Everyone is important.

             The fourth point on the Scout Law is one of the most important of the twelve.  “A Scout is Friendly” implies that a Scout will also be loyal to his friends, helpful to his friends, courteous to his friends, and kind to his friends.

             Who are our friends?  Jesus was once asked a question just like this.  He was asked, “Who is my neighbor?” and he answered by telling a story about a man who had been attacked by bandits.  Members of his own community would not help him, but a man from another community did help him.  The story is called “The Good Samaritan” (see Luke 10:25-37).  The point of the story was that the real “neighbor” was the one who helped, even if his community was considered to be “the enemy.”

             Who are our friends?  For generations, the Scout Handbook has said, “A Scout is a friend to all and a brother to every other Scout.”  There are no exceptions.  We are to be friendly to everyone, even to those who say they don’t like us.

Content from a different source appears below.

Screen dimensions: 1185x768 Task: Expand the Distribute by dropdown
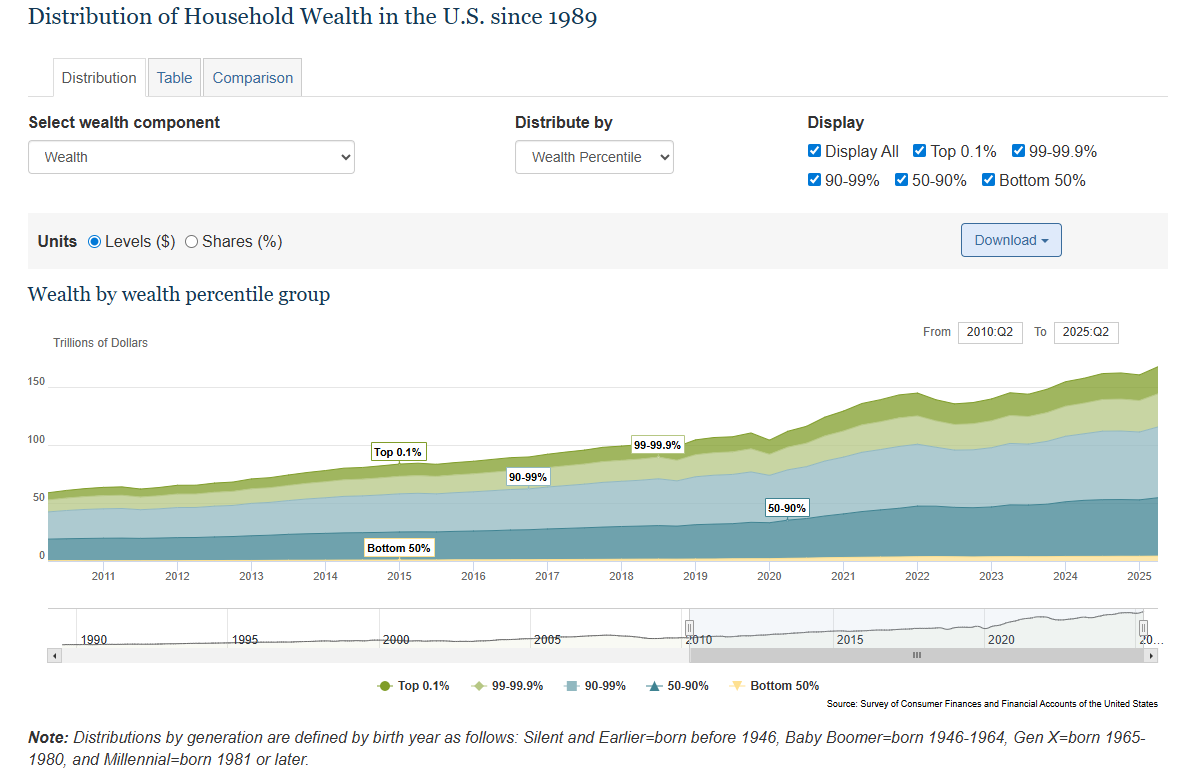(x=594, y=157)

             A lot of Scout-age boys like to pick on younger kids, or weaker kids, or anyone else they can pick on, but a Boy Scout who says the Scout Law is saying that he will not be a bully.

            William T. Hornaday, the man in whose honor the “Hornaday Awards” are named, was the director of the New York Zoo for many years, and he really knew about animals.  In his opinion, many people behave worse than the animals, and this is especially true when it comes to bullying.  He said that animals don’t bully each other.

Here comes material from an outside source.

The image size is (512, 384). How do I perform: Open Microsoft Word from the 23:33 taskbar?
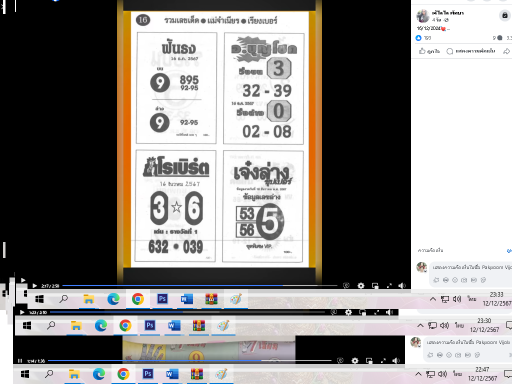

             Here are two laws of animal behavior that Hornaday observed in a lifetime of watching animals: 

The Second Law.  The strong members of a flock or herd shall not bully nor oppress the weak. 

            “This law, constantly broken by degenerate and vicious men, women and children, very rarely is broken in a free wild herd or flock.  In observance of this fundamental law, born of ethics and expediency, mankind is far behind the wild animals.  It would serve a good purpose if the criminologists and the alienists would figure out the approximate proportion of the human species now living that bullies and maltreats and oppresses the weak and the defenseless.  At this moment “society” in the United States is in a state of thoroughly imbecilic defenselessness against the new type of predatory savages known as ‘bandits.’”  [pp. 226-227.] 

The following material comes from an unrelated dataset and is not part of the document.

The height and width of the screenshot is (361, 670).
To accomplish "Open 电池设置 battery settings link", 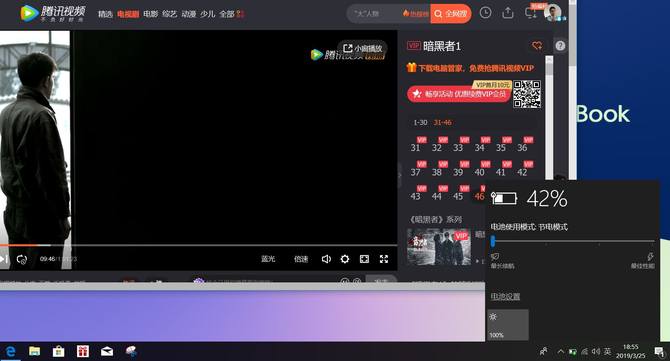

The Sixth Law.  Of food and territory, the weak shall have their share. 

            “While this law is binding upon all the members of a wild flock, herd, a clan or a species, outside of species limits it may become null and void; though in actual practice I think that this rarely occurs.  Among the hoofed animals; the seals and sea-lions; the apes and baboons and monkeys, and the kangaroos, the food that is available to a herd is common to all its members.  We can not recall an instance of a species attempting to dispossess and evict another species, though it must be that many such have occurred.  In the game-laden plains of eastern Africa, half a dozen species, such as kongonis, sable antelopes, gazelles and zebras, often have been observed in one landscape, with no fighting visible.”  [p. 230.] 

[Source:  Hornaday, William T.  The Minds and Manners of Wild Animals:  A Book of Personal Observations.  New York:  Charles Scribner’s Sons, 1922.] 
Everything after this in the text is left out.